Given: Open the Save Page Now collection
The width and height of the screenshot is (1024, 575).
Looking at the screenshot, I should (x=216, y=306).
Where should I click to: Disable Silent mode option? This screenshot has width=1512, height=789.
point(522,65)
--
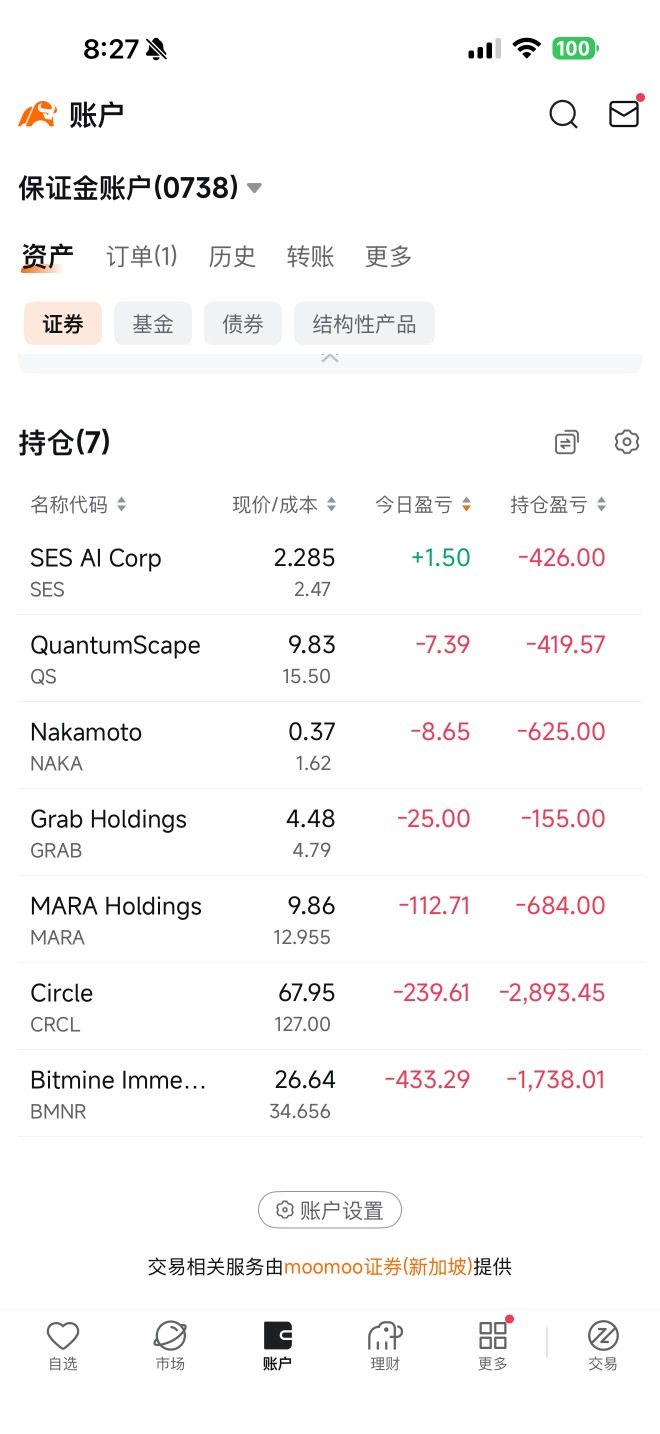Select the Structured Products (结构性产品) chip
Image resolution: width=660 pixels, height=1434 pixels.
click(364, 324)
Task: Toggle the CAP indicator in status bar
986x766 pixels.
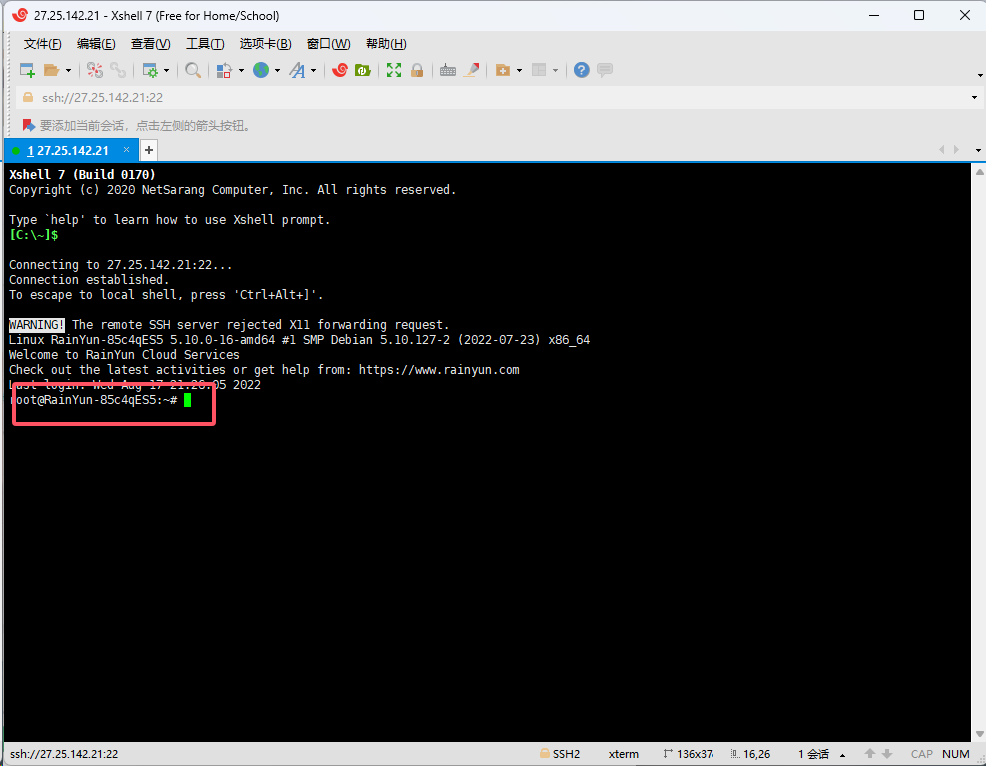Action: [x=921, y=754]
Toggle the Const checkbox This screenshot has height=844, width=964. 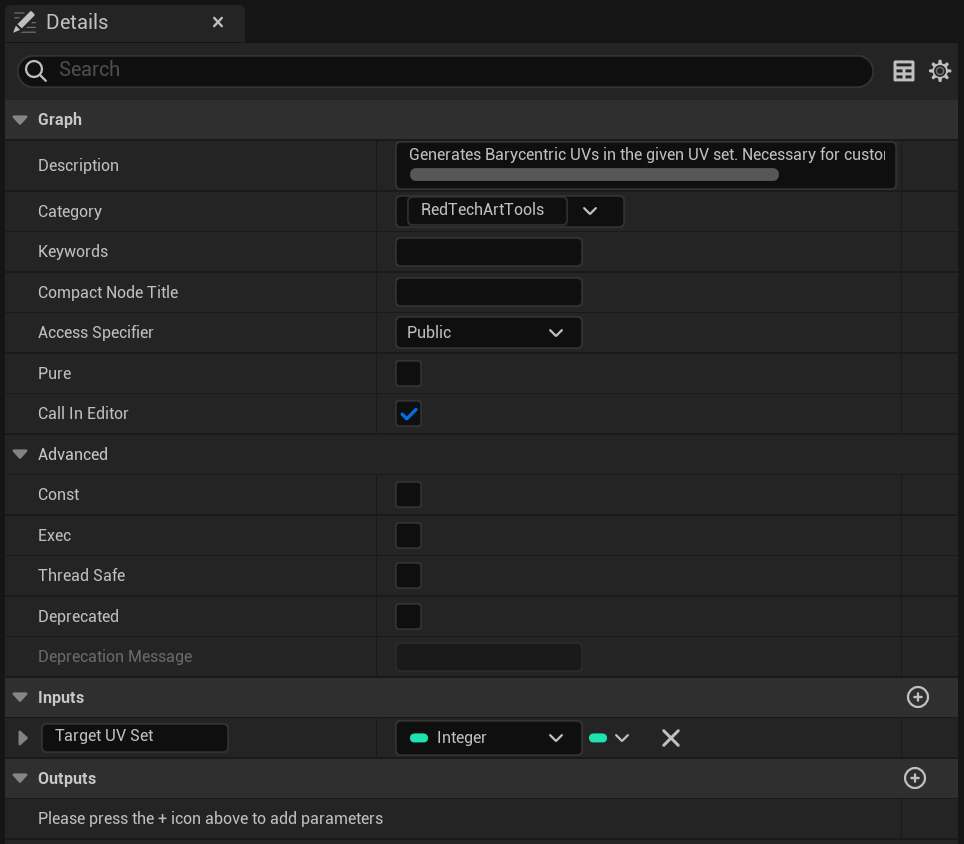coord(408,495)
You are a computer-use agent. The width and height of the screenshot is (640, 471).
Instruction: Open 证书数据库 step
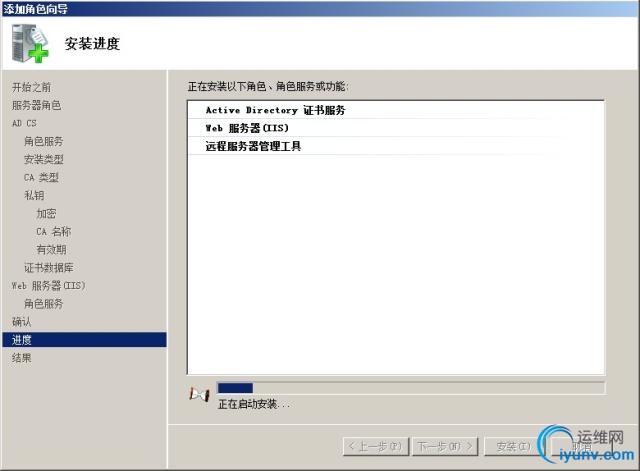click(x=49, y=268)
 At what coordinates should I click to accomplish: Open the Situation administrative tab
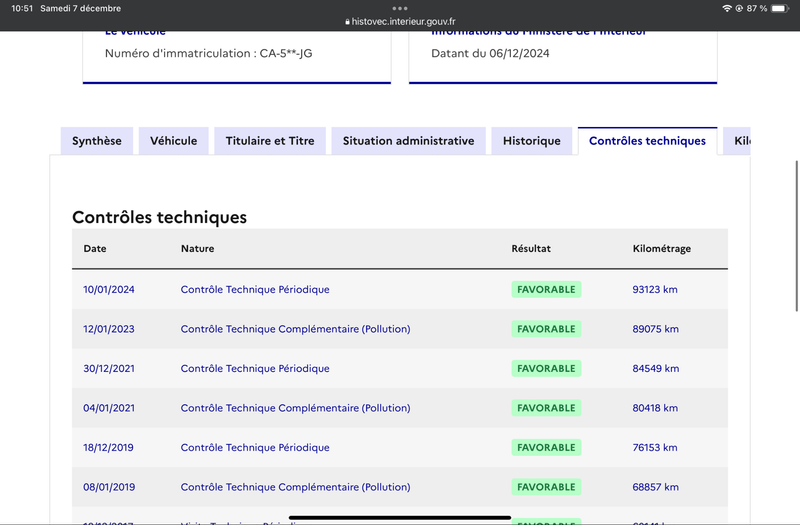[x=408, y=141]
--
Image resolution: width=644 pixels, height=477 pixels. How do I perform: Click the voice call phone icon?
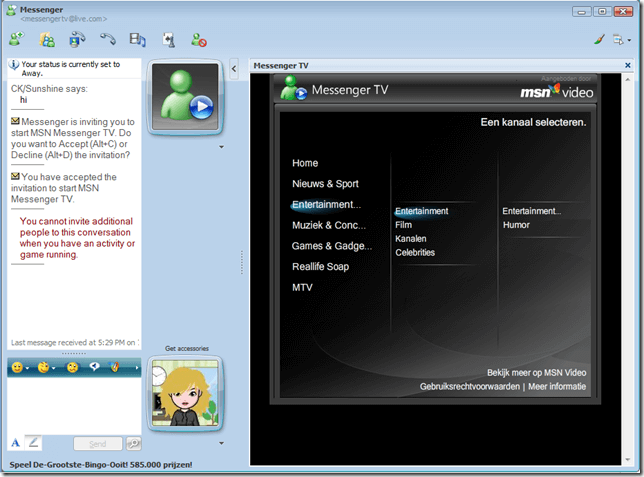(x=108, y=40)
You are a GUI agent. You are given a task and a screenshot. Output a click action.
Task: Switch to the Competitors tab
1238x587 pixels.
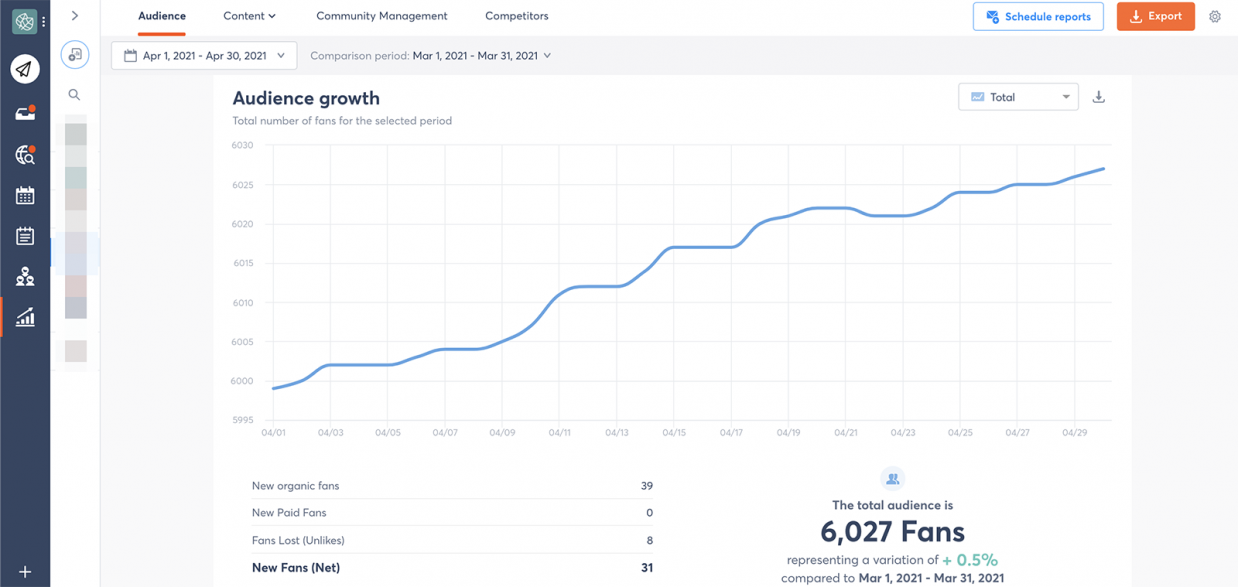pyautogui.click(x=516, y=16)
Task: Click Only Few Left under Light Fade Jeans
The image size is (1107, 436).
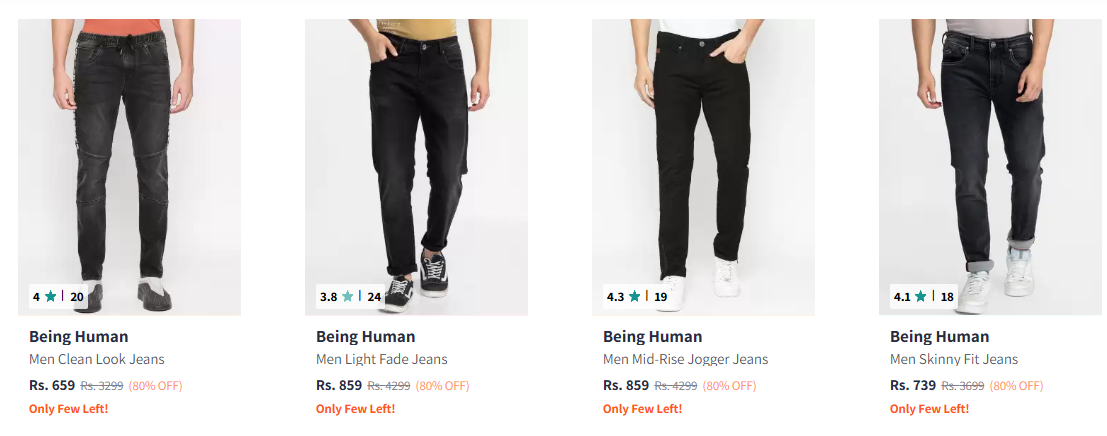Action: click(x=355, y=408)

__Required work__
Report every line of the preceding listing where the string "agent" occurs.

__Task solution__
You are a computer-use agent. The width and height of the screenshot is (640, 471).
You are a GUI agent. You are given a task and a screenshot. Output a click action.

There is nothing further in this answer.